**What you should do:** Copy the records from the line that contains "The height and width of the screenshot is (491, 407)." through the line that contains "point(509,836)", both included, character for character, and nothing else.

[start of Provided data]

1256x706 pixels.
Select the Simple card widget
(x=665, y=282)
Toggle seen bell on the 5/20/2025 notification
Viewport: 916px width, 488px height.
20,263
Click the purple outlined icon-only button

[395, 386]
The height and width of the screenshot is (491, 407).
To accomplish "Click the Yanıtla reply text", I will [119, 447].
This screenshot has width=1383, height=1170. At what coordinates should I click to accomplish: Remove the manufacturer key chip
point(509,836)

[end of Provided data]
[start of Provided data]

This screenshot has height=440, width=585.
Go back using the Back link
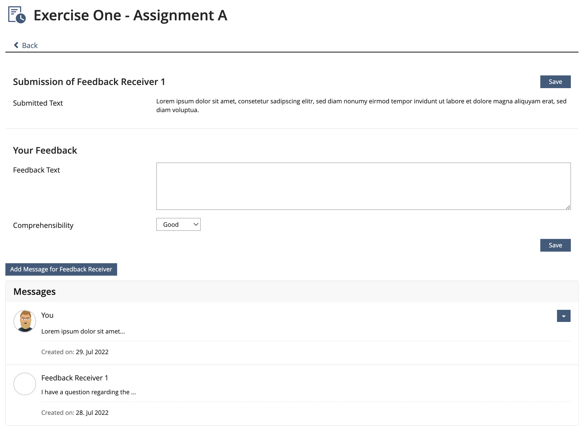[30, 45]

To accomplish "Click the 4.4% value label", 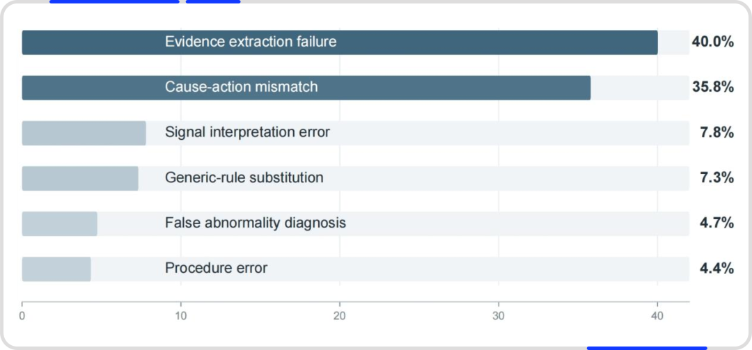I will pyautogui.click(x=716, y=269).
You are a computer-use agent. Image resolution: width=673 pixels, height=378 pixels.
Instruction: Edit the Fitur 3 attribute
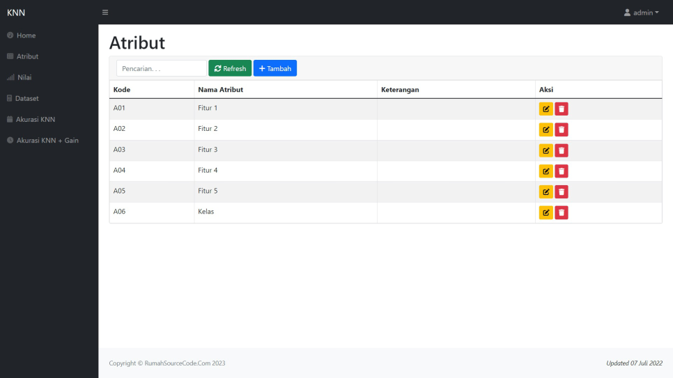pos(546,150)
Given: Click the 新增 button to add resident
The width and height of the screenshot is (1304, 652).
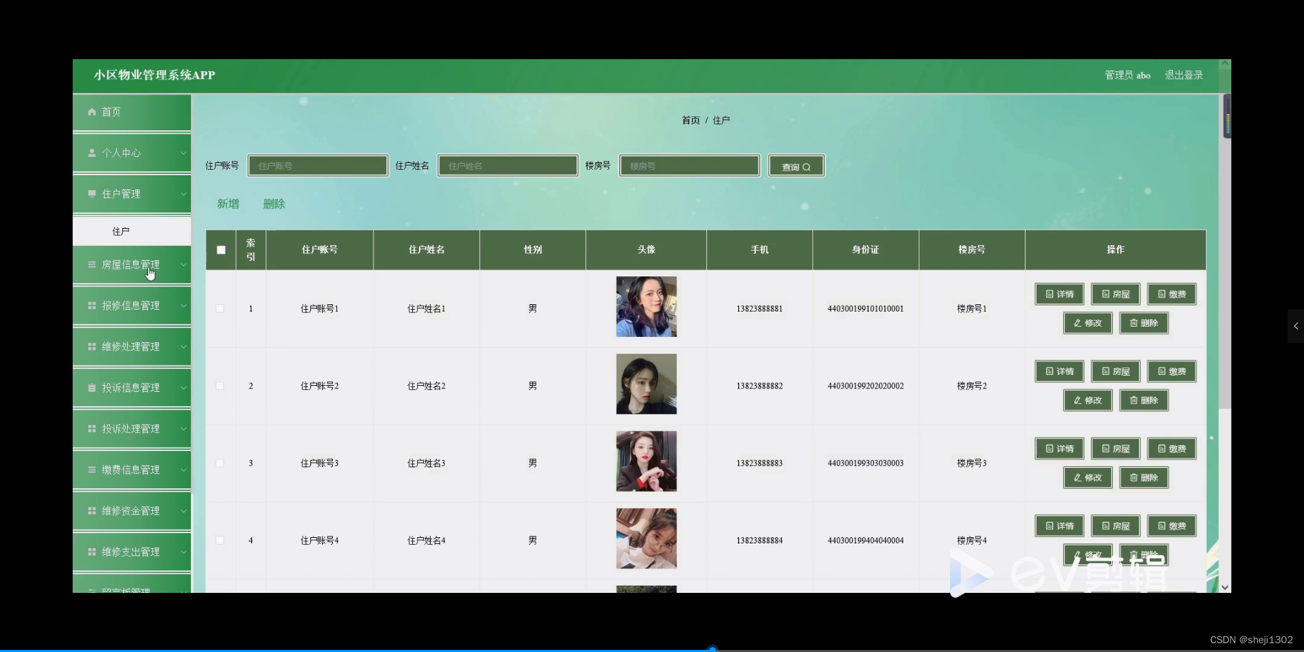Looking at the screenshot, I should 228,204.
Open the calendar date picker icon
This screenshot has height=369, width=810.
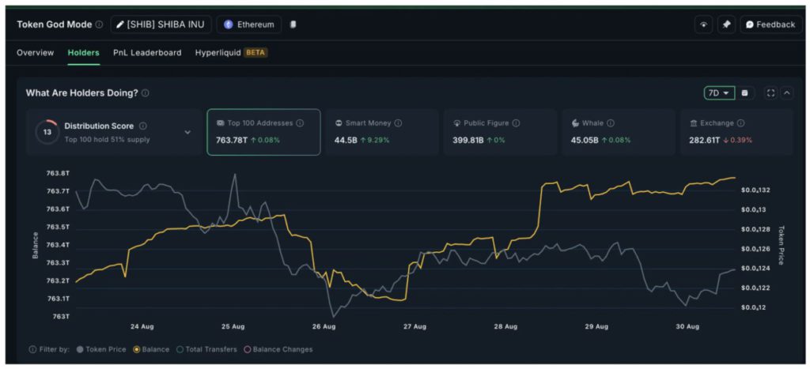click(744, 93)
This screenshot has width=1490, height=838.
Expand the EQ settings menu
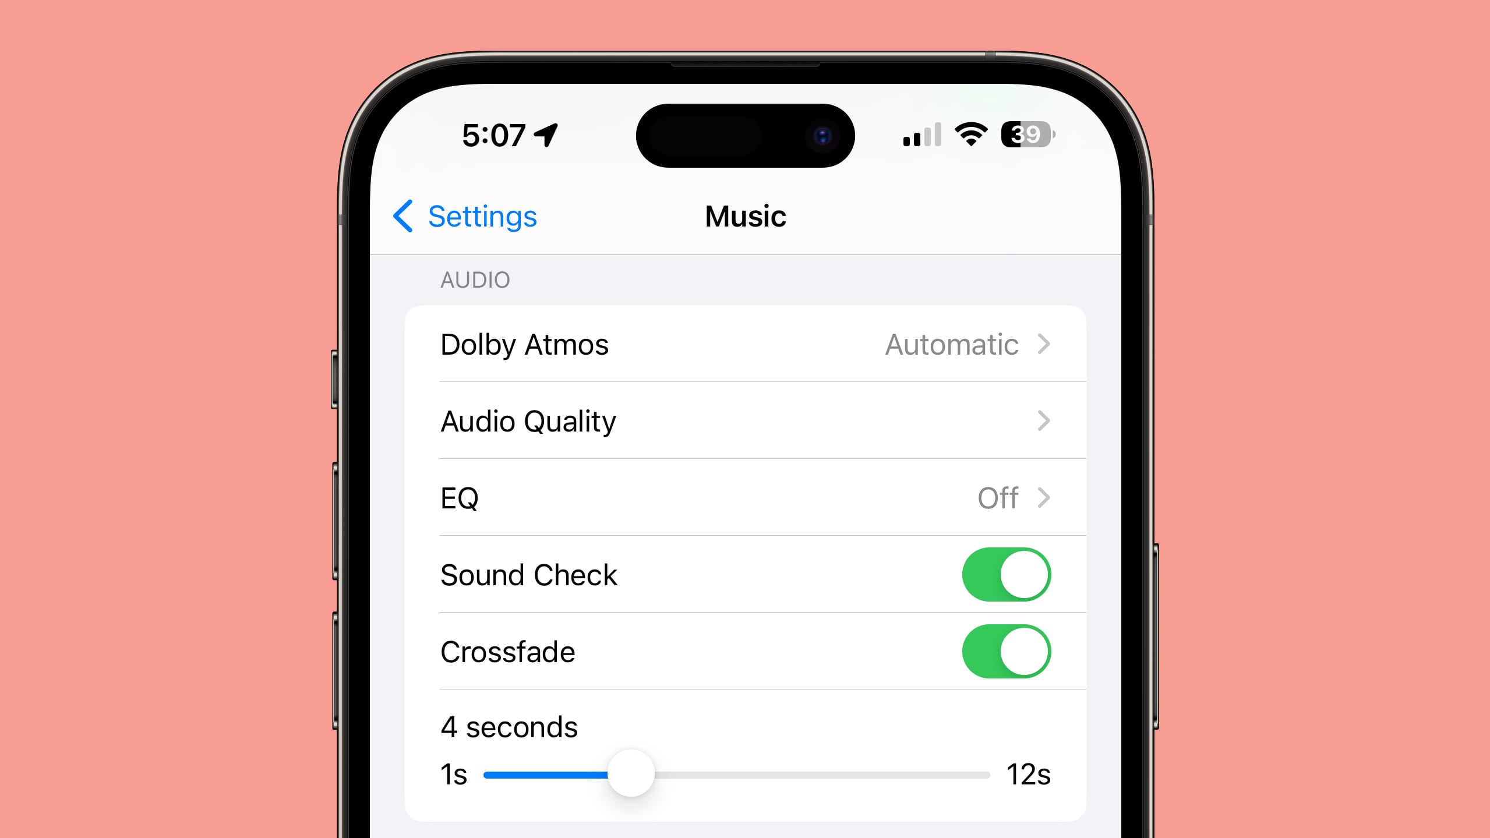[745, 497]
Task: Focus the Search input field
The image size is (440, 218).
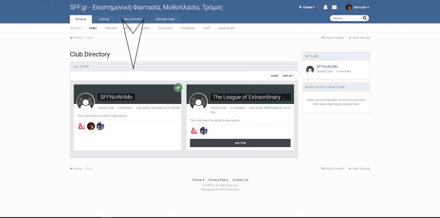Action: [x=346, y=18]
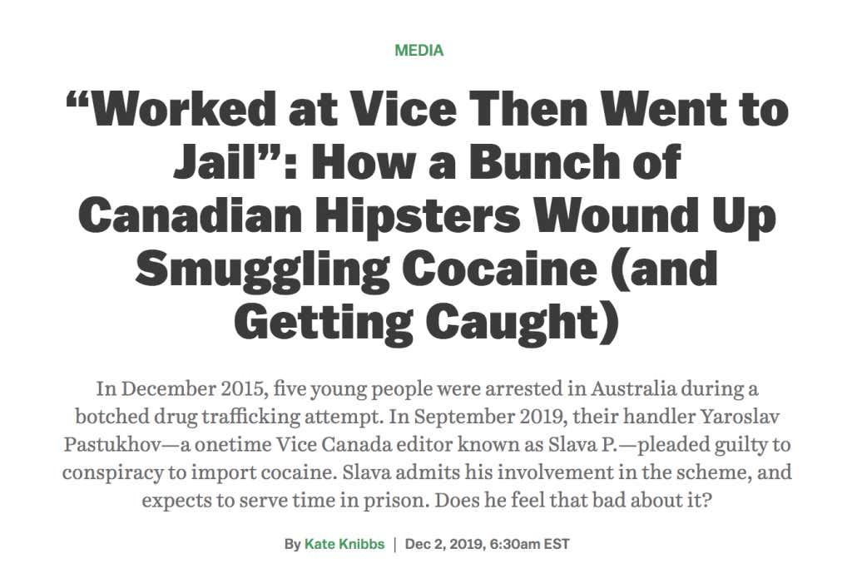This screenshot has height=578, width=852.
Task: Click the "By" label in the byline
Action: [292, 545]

[end of Provided data]
[start of Provided data]

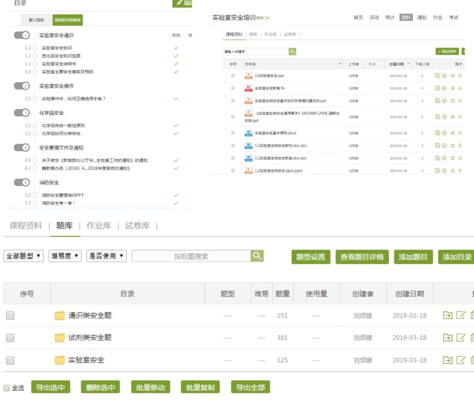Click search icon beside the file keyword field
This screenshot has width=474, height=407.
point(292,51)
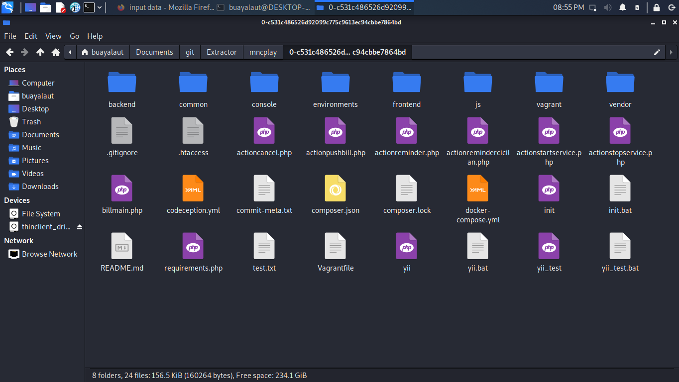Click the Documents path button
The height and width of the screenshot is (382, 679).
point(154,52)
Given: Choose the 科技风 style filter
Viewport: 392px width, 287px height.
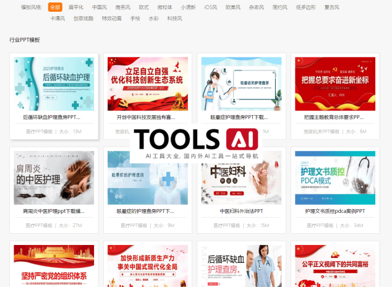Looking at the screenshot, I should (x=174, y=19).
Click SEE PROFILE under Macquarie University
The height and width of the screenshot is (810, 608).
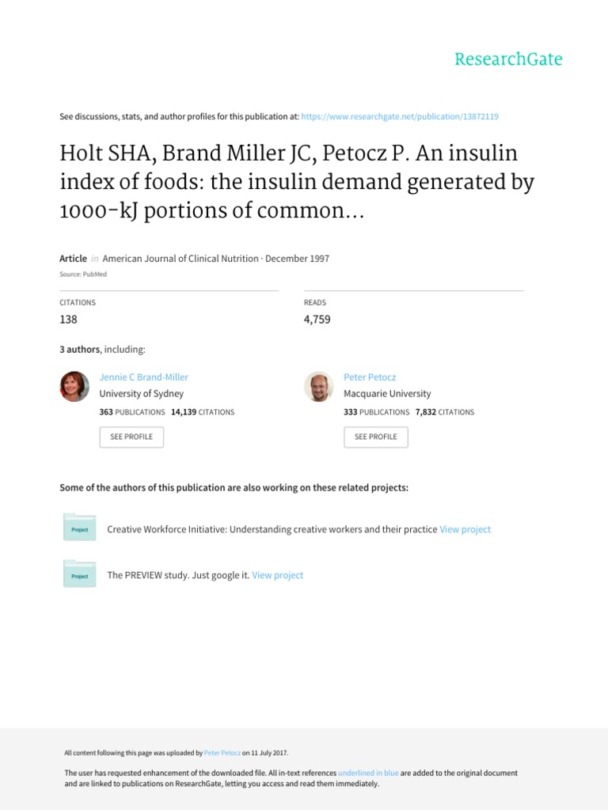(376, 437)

[end of Provided data]

**Complete answer:**
The height and width of the screenshot is (491, 407).
To accomplish "Click the Yanıtla reply text", I will [119, 447].
This screenshot has width=1383, height=1170. At what coordinates should I click to accomplish: Remove the manufacturer key chip
point(509,836)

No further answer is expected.